If this is a skill that can be learnt, there’s no better teacher. And what a pleasure it is to be learning while you are reading brilliant passages like this, the opening of The New Catacomb.

“Look here, Burger,” said Kennedy, “I do wish that you would confide in me.”

The two famous students of Roman remains sat together in Kennedy’s comfortable room overlooking the Corso. The night was cold, and they had both pulled up their chairs to the unsatisfactory Italian stove which threw out a zone of stuffiness rather than of warmth. Outside under the bright winter stars lay the modern Rome, the long, double chain of the electric lamps, the brilliantly lighted cafes, the rushing carriages, and the dense throng upon the footpaths. But inside, in the sumptuous chamber of the rich young English archaelogist, there was only old Rome to be seen. Cracked and timeworn friezes hung upon the walls, grey old busts of senators and soldiers with their fighting heads and their hard, cruel faces peered out from the corners. On the centre table, amidst a litter of inscriptions, fragments, and ornaments, there stood the famous reconstruction by Kennedy of the Baths of Caracalla, which excited such interest and admiration when it was exhibited in Berlin.

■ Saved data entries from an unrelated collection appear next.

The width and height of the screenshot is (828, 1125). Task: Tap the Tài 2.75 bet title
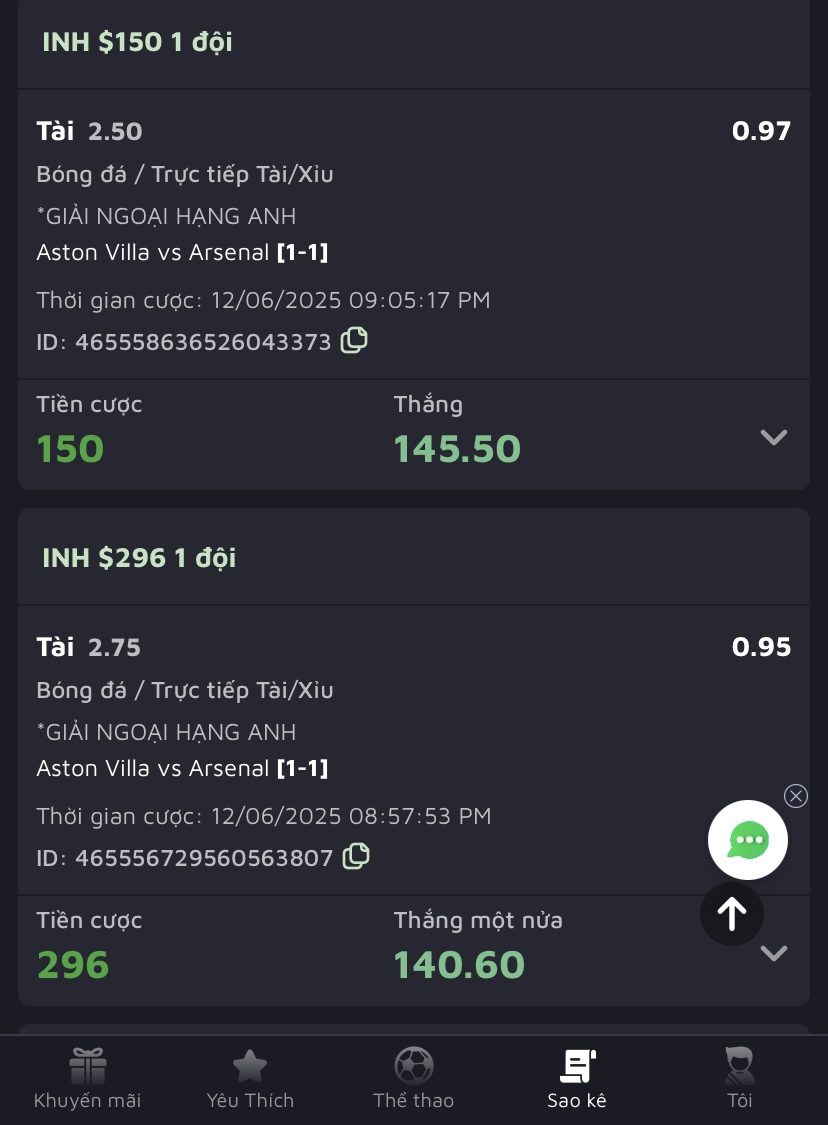pos(89,647)
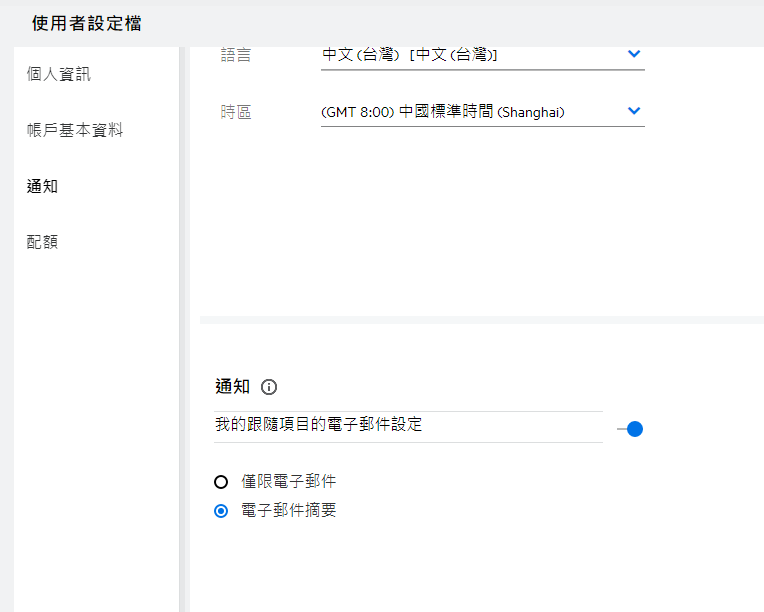Click the 時區 field label

(236, 112)
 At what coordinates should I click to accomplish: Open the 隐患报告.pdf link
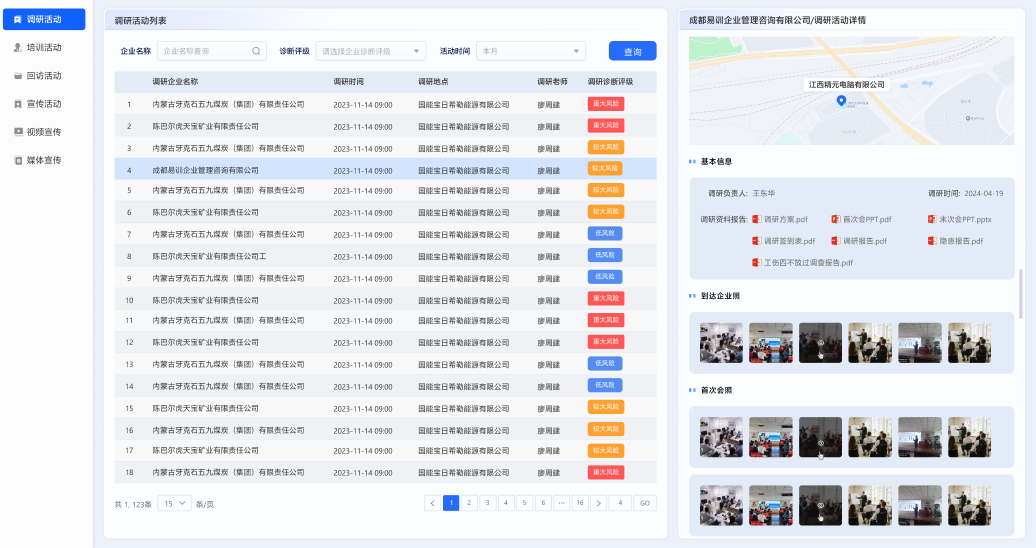point(961,241)
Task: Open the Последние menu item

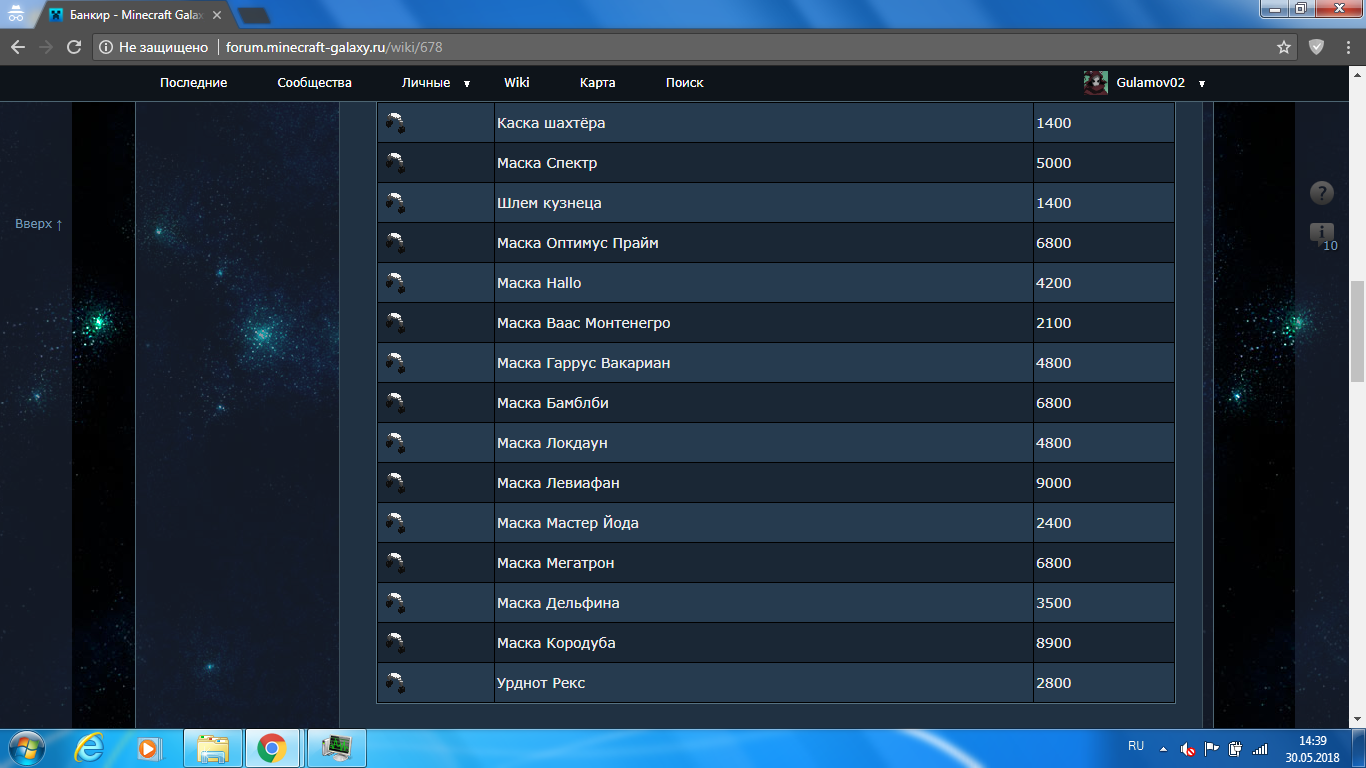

Amphorae hung from the ceiling, and a litter of curiosities strewed the rich red Turkey carpet. And of them all there was not one which was not of the most unimpeachable authenticity, and of the utmost rarity and value; for Kennedy, though little more than thirty, had a European reputation in this particular branch of research, and was, moreover, provided with that long purse which either proves to be a fatal handicap to the student’s energies, or, if his mind is still true to its purpose, gives him an enormous advantage in the race for fame. Kennedy had often been seduced by whim and pleasure from his studies, but his mind was an incisive one, capable of long and concentrated efforts which ended in sharp reactions of sensuous languor. His handsome face, with its high, white forehead, its aggressive nose, and its somewhat loose and sensual mouth, was a fair index of the compromise between strength and weakness in his nature.